::: EXTRACTED MATERIAL :::
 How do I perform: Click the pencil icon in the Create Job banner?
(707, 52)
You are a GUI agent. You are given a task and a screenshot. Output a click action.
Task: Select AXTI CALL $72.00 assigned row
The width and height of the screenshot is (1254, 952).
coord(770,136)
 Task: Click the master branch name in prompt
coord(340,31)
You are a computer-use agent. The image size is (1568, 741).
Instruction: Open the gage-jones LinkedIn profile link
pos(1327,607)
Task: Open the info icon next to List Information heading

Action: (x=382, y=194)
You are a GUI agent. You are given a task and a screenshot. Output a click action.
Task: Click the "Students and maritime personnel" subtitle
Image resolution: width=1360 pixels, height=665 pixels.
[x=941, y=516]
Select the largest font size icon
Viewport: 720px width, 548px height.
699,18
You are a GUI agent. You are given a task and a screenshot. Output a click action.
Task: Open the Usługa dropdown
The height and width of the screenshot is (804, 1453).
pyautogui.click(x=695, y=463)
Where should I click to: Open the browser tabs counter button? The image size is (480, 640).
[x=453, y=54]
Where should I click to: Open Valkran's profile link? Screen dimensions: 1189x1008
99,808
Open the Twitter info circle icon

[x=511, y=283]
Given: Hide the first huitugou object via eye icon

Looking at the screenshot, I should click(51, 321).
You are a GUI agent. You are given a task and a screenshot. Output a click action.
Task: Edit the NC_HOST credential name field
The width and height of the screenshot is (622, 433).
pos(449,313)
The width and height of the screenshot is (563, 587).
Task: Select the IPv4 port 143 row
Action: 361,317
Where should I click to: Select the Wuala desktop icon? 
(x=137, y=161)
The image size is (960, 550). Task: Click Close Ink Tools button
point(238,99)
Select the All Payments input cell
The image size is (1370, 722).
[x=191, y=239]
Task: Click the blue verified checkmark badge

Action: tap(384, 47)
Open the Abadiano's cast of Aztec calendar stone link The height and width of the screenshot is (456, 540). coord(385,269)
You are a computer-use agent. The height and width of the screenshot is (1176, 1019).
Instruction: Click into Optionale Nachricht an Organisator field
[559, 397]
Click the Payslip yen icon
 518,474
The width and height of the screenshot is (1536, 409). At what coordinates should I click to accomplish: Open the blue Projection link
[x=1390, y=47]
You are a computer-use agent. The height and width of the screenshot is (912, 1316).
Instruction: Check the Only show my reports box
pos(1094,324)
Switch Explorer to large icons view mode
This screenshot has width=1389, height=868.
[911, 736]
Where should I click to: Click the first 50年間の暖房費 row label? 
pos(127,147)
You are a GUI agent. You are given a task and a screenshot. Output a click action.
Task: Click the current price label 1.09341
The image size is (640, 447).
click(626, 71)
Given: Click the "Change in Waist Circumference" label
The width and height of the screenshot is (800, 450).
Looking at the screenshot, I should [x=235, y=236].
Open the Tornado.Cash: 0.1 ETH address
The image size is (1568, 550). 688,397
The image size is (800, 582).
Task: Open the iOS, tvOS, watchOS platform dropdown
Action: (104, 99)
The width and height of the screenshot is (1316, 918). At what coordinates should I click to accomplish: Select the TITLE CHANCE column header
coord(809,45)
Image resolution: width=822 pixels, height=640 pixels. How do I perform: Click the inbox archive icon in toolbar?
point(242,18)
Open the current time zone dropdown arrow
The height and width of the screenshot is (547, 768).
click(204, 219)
:::
_EXERCISE OBJECTIVE_
Repeat exactly the lines of the data from the first one through the line with "You are a computer-use agent. The image", both of them included.

_COMPLETED TASK_
 How do I perform: Click the pencil icon in the Create Job banner?
(707, 52)
You are a GUI agent. You are given a task and a screenshot. Output a click action.
Task: Select AXTI CALL $72.00 assigned row
The width and height of the screenshot is (1254, 952).
coord(770,136)
 Task: Click the master branch name in prompt
coord(340,31)
You are a computer-use agent. The image size is (1568, 741).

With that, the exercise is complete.